LA HABA: Un hospital, se me antoja, es como una cárcel en la...

Un hospital, se me antoja, es como una cárcel en la que todos los presos fueran inocentes. Ayer, por cierto, estuve condenado a estar recluido durante un día en uno de ellos; nada importante, clacas, cosas de la edad: he cumplido hace ya tiempo 60 años y de vez en cuando toca pasar la iteuve. Pero un día –privado de vida plena- da mucho para pensar. Hoy, después de cumplida la pena y ya en libertad condicional por seis meses (dicho así parece el fallo invertido de una condena) quisiera volcar aquí en el Foro unas cuantas sensaciones. La que más me impone es la sensación de orfandad en la que uno se instala al llegar la noche: como una ingrávida y débil pavesa a punto de convertirse en ceniza (así se ve uno a veces), ansía imperiosamente el amanecer y se sabe a merced del que venga; menos mal que son segundos, nada más que segundos, de alambicado pesimismo.

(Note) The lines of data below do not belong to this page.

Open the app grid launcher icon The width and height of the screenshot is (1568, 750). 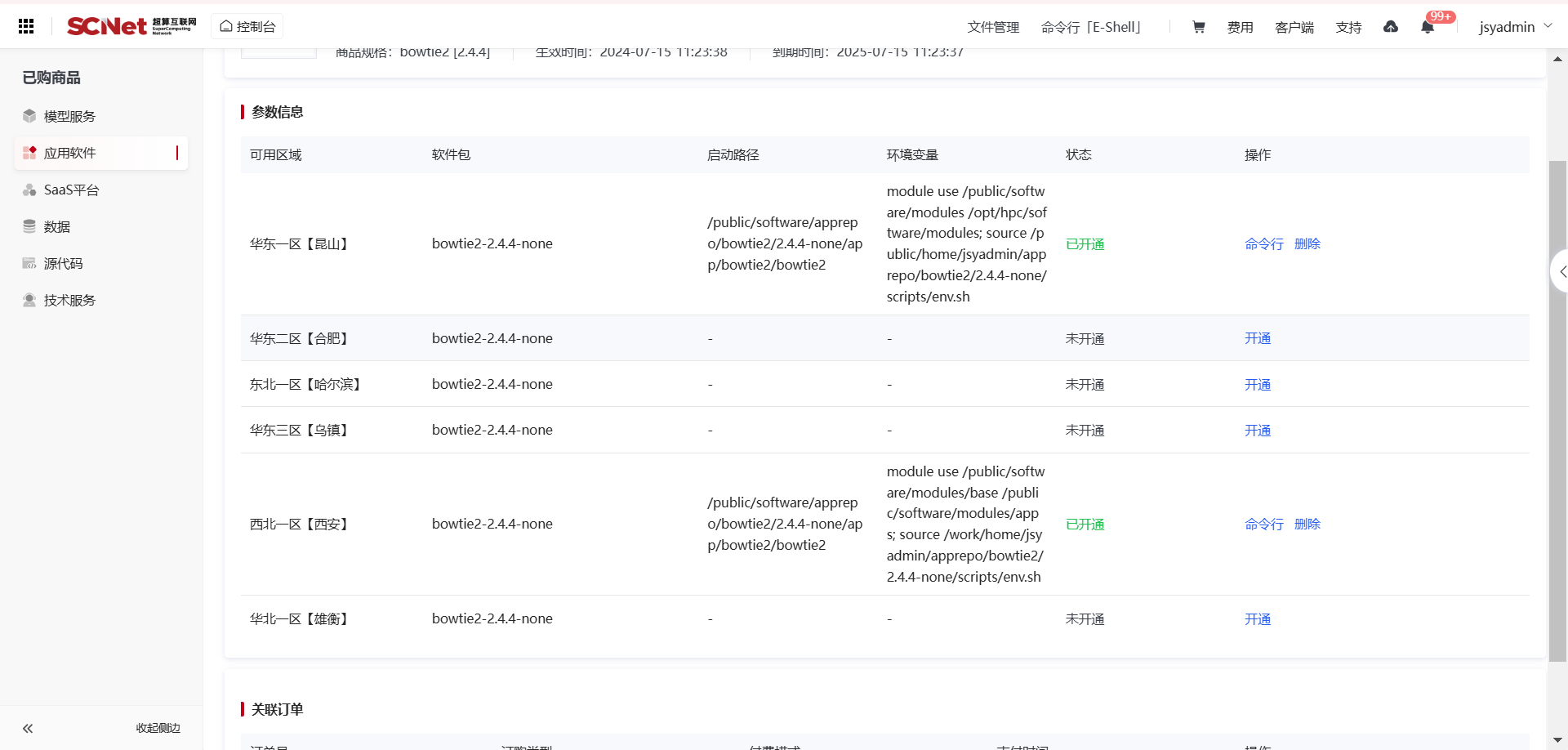click(26, 26)
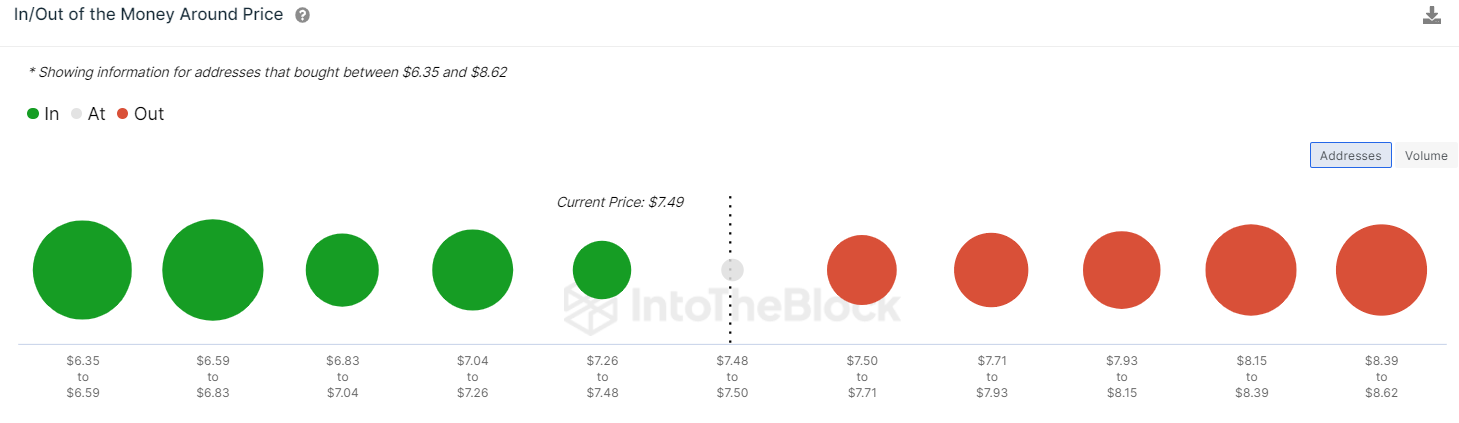Viewport: 1459px width, 423px height.
Task: Select the $6.35 to $6.59 green bubble
Action: (x=82, y=270)
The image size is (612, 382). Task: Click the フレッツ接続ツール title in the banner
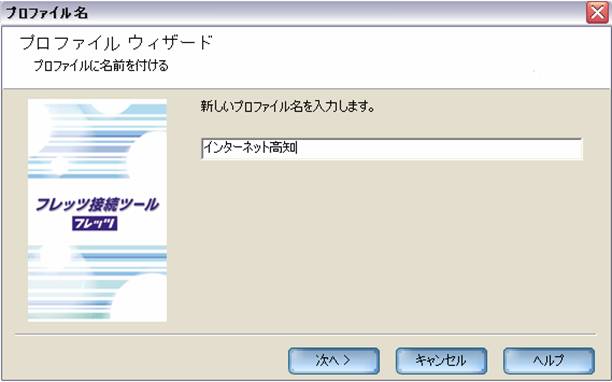(x=97, y=204)
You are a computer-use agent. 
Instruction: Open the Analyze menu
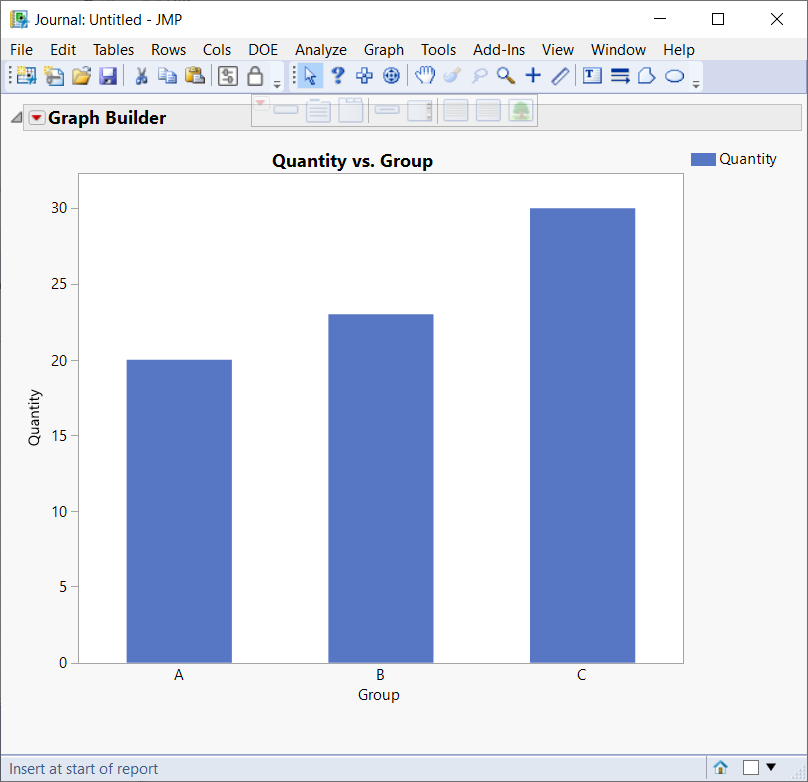320,49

(Y hablando de orfandad. A finales de los sesenta, cuando el Difunto, ya renqueante, comenzó a visitar el “confortable” hospital de “La Paz”, en la cárcel de Carabanchel de Madrid había un jabeño recluido en una celda-habitación cuyo nombre no estoy autorizado a dar: estuvo en la cárcel de Carabanchel, antes en la de Alcalá, antes en de Torrero (Zaragoza) y en su vida mucho penar. Quiero hacerlo constar aquí porque casi todos vosotros erais muy pequeñitos. En aquellos habitáculos en los que estuvo reinaba el esputo y el coágulo sanguinolentos, doy fe –indirecta- de que allí el pudor se desvanecía y se convivía con la fetidez del orín, el sudor o el esperma –cuando no de la sangre seca- que las paredes, los cuerpos o las prendas de los presos enfermos desprendían. Hay que retener en la memoria aquella cárcel-hospital para darse cuenta de que lo que yo cuento hoy es una ñoñería, hubo gente enferma, inocente, recluida en la más pura orfandad: que no se olvide esto, que nunca se olvide para no repetirlo nunca). Perdonad este aparte.

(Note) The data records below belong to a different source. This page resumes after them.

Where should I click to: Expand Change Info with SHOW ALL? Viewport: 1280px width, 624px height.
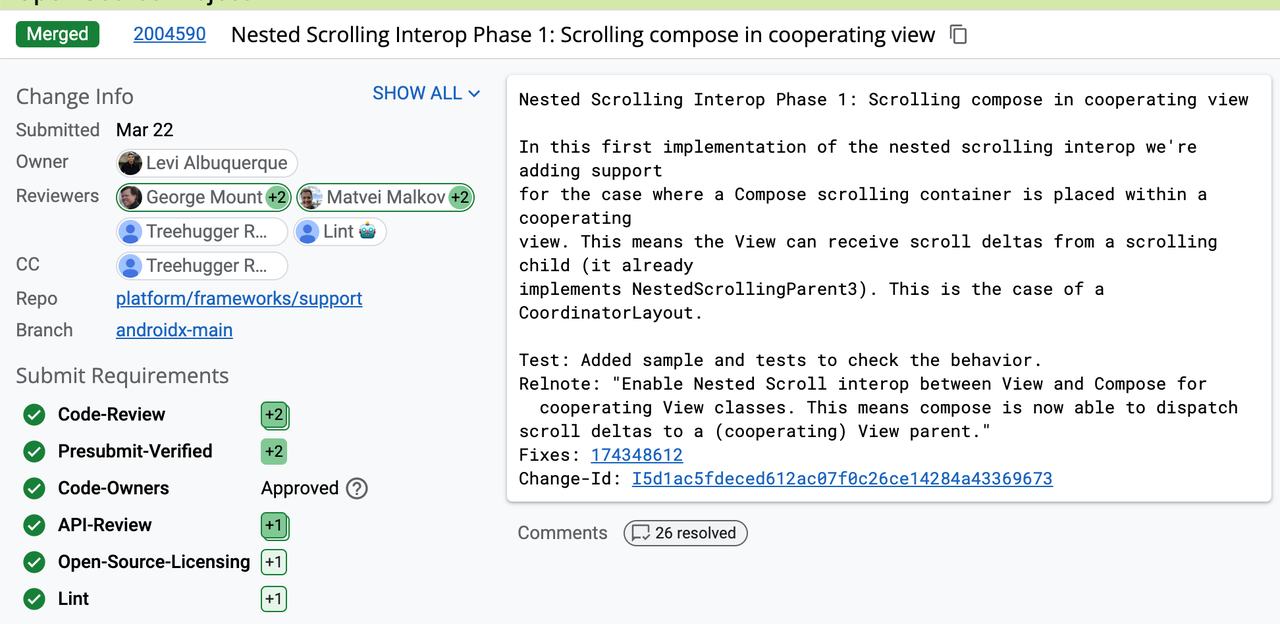426,93
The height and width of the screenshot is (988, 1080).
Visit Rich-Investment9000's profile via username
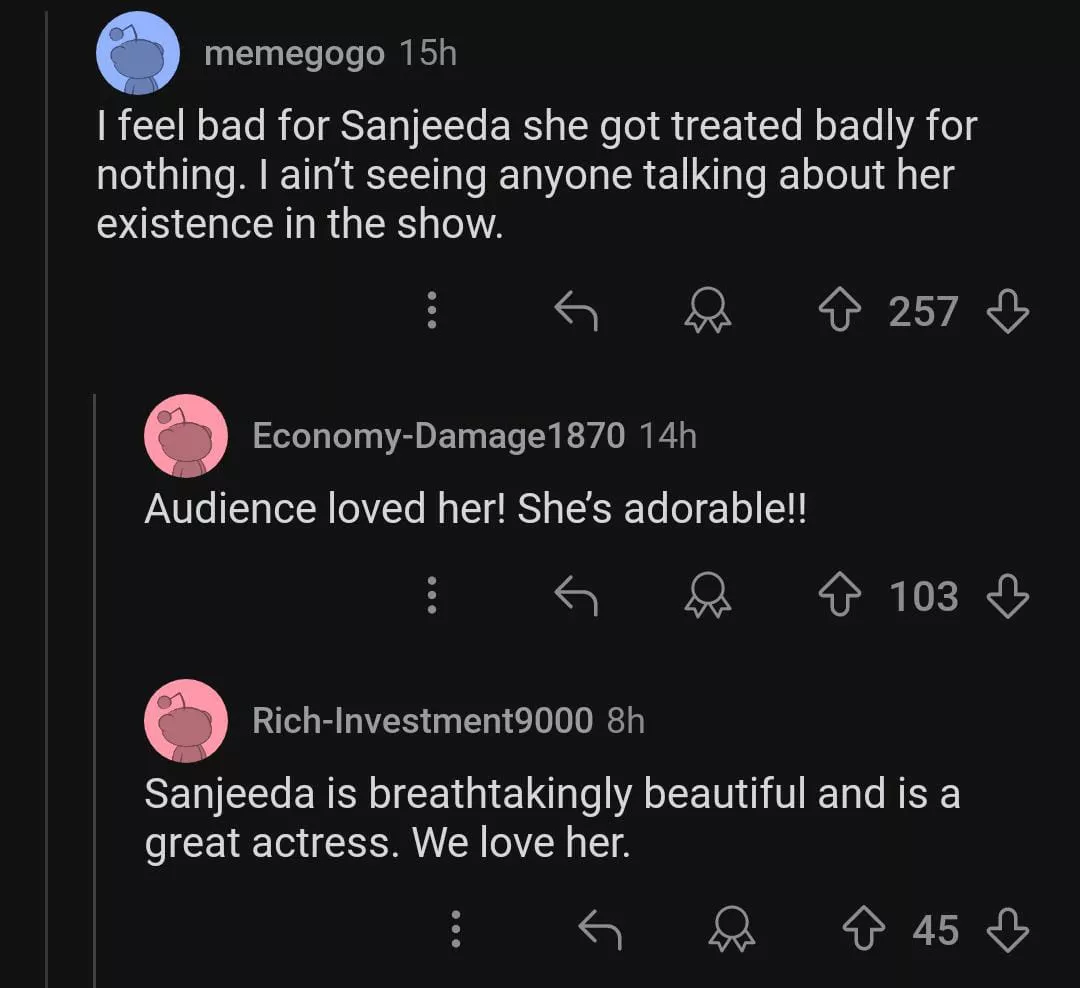coord(422,720)
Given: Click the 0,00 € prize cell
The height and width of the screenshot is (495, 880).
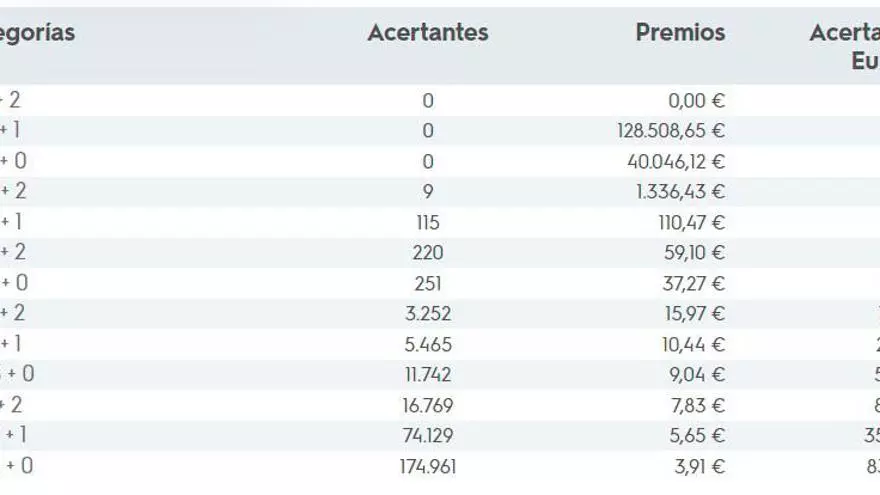Looking at the screenshot, I should (696, 100).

Antes de igualarnos ante la muerte, que no es otra cosa que la soledad desnuda y sin posible impostura, nos igualamos en los hospitales. En ellos nace, o sale de su letargo, la misericordia: esa inclinación generosa y benevolente para con el débil, renace la actitud que conlleva el afecto al semejante y uno se compadece a la par de sí mismo y del que está próximo.

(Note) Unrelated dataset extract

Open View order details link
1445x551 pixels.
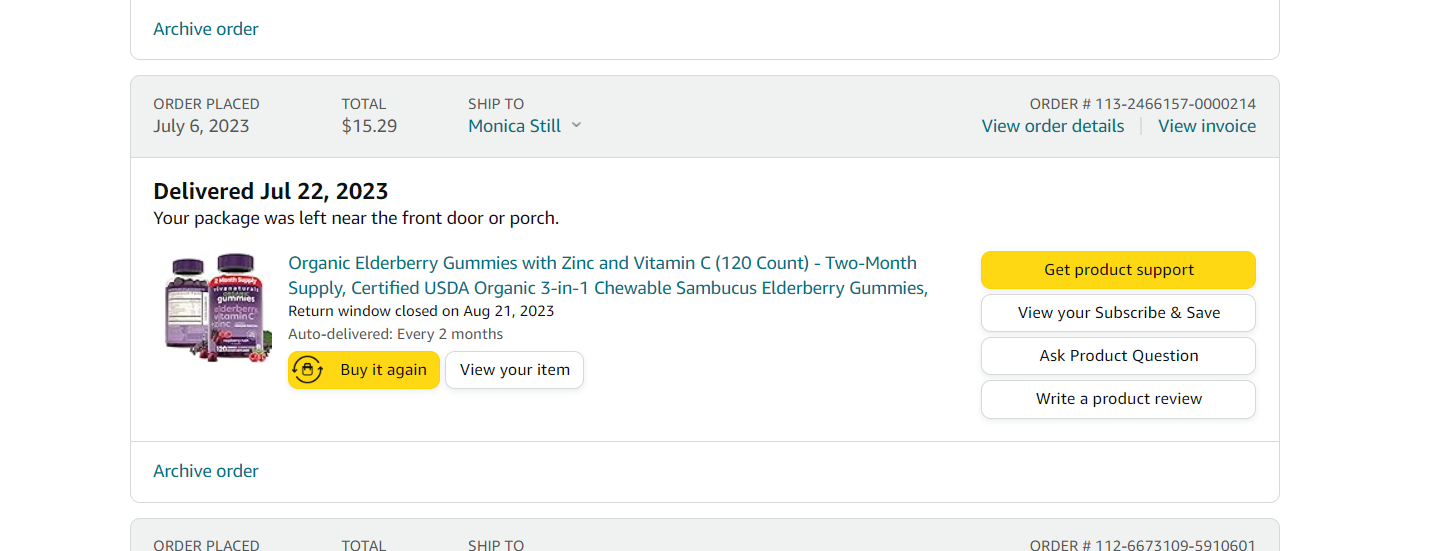1052,126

La reclusión clínica aviva el interés por las cosas que afuera nos pasan desapercibidas o inadvertidas, por ejemplo: ser libre para administrar la sal de una ensalada; degustar un simple huevo frito colmado de aceite de oliva ardiendo; esparramar un vino tinto con sabor a cereza en toda la bóveda y suelo de la boca; levantarte muy temprano –exclusivamente- para ver el milagro de AMANECER; acariciar el testuz y el lomo de del noble caballo de José Ángel en el Montecillo, o la barriga preñada de esa burra preciosa que tiene Pedro “Pinche” en el camino del Barrial (¡que tenemos que hablar del chozo, Pedro!); pararnos, quince segundos, ante el arriate de tomillo o romero o menta y restregarnos las manos y con ellas la cara de esa fragancia de precio cero; prodigarse en el siempre libre acceso -sin peaje- al achuchón y al beso cariñosos; levantarse el cuello del abrigo y sentir el viento frío sólo en las mejillas; tomarse un café humeante mirando a la gente tras un cristal; ojear y hojear un periódico impreso en papel; reconciliarse, abrazarse con un amigo para saldar aquel torpe e inútil conato de prepotencia, soberbia o vanidad que él o tú propiciasteis; o asomarse a esta ventana del ordenador para ver a los pocos/as jabeños/as que por aquí se prodigan o escribir noñeces como esta que os endoso. Estas cuantas cosas tan entrañables, con una lista infinita de otras parecidas, todas de bajo o nulo coste, son las que se añoran y ansían cuando miramos al mundo desde dentro de un hospital. ¿Hace falta estar enfermo para encender el deseo de todo lo que es hermoso y realmente importante? Yo creo que no, así que bébete –por si acaso- la vida a tragos largos e intensos no vaya a ser que te condenen a más de un día de reclusión. Que tu Dios no lo quiera.

Mu buenas noches a toas las jabeñas y tós los jabeños,

(Este texto está personalizado para el foro jabeño, porque en él se cita a un paisano –sin nombre- que penó mucho por la libertad, pero es una adaptación de otro mío publicado muy recientemente en otro contexto).